Parmi les 7 espèces d’amphibiens recensées sur le site, le Pelobate cultripède, le crapaud à couteaux est le plus emblématique. Présent dans la péninsule ibérique, un peu sur la côte atlantique, il l’est surtout dans notre région et principalement ici, aux abords du Calavon. Mais il est en danger d’extinction au plan régional.

Plus de 250 crapauds

D’où l’enjeu fort de protection et les études conduites ces dernières années avec le département du Vaucluse. Conclusion : 250 à 300 individus sont présents. Autre constat,  12 à 15% d’entr’eux sont mis en danger par la traversée de la route. Un axe qu’empruntent chaque jour 2500 véhicules.

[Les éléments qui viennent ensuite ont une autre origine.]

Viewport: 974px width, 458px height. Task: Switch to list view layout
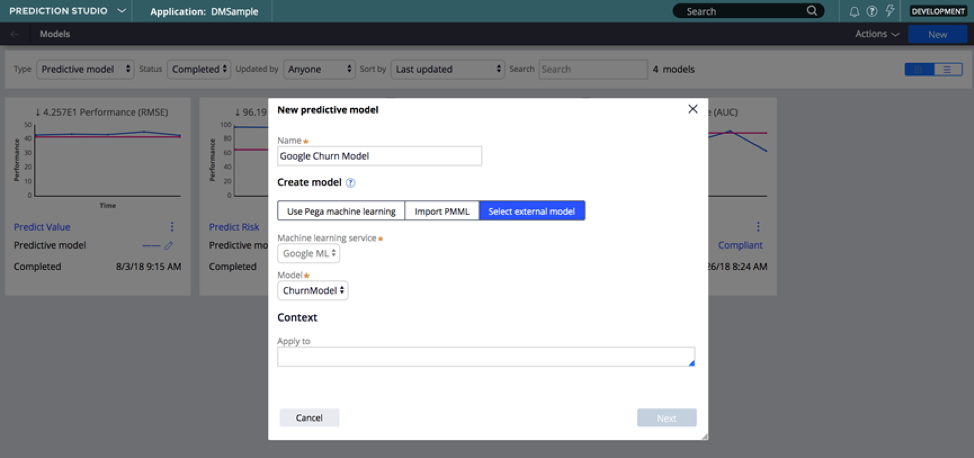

Jérôme Brichard, agent du Parc du Luberon se tient au pied du Luberon, tout près du Calavon, au bord de la mare, dans la zone humide fréquentée par les crapauds

Jérôme Brichard, au pied du Luberon, tout près du Calavon, la zone humide où les amphibiens viennent se reproduire, souvent après avoir traversé la route toute proche ©JB

« Ce dispositif temporaire nous permettra d’identifier les lieux de traversée de manière précise et d’envisager la construction d’un passage souterrain sous la route à l’endroit le plus favorable » poursuit Jérôme Brichard.

40 000€ de budget

Le projet, piloté par le Parc du Luberon avec la LPO et Fauna Studium (bureau d’études expert en erpétologie chargé du suivi scientifique) a reçu le financement de l’Agence de l’Eau et du département. Budget total : près de 40 000€, depuis les études jusqu’à la réalisation.

Une pelletée de terre pour bien fixer le lilet et le rendre étanche au passage des amphibiens

Une dernière pelletée de terre pour bien fixer le filet que les amphibiens devront tenter de contourner jusqu’à tomber dans un seau où les agents du Parc les récupèreront ©JB

Le dispositif restera en place jusqu’en novembre. Cependant, les filets seront couchés pendant l’été, -hors période de reproduction- pour faciliter le passage d’autres animaux. Durant tout la période, le Parc attend des automobilistes de passage qu’ils respectent bien sûr le matériel mis en place. Mais aussi pourquoi pas, qu’ils préviennent s’ils constatent une défaillance dans l’imperméabilité du dispositif. (contact@parcduluberon.fr).

Des bénévoles pour sauver les crapauds à couteaux

Louis, Vincent, Olivier… ils sont en service civique auprès de la Ligue de Protection des Oiseaux ou simples bénévoles. Ils ont mené –ou poursuivent- des études en écologie ou conservation de la nature, en phase avec leurs convictions.

Deux bénévoles de la LPO PACA posent devant le seau qu'ils ont enterré pour récupérer les crapauds

Louis et Vincent viennent de creuser la tranchée et enterrer les seaux où tomberont les crapauds ©JB

« Derrière la défense d’une espèce, d’un animal, il y a celle de tout un écosystème comme une mare. En protégeant le crapaud, on protège la biodiversité en général » estime Louis.

Olivier en est à son troisième crapauduc temporaire, dont l’un en Isère. « C’est efficace pour définir si un équipement sera nécessaire » constate le jeune homme qui dit s’intéresser à tous les milieux et à toutes les espèces.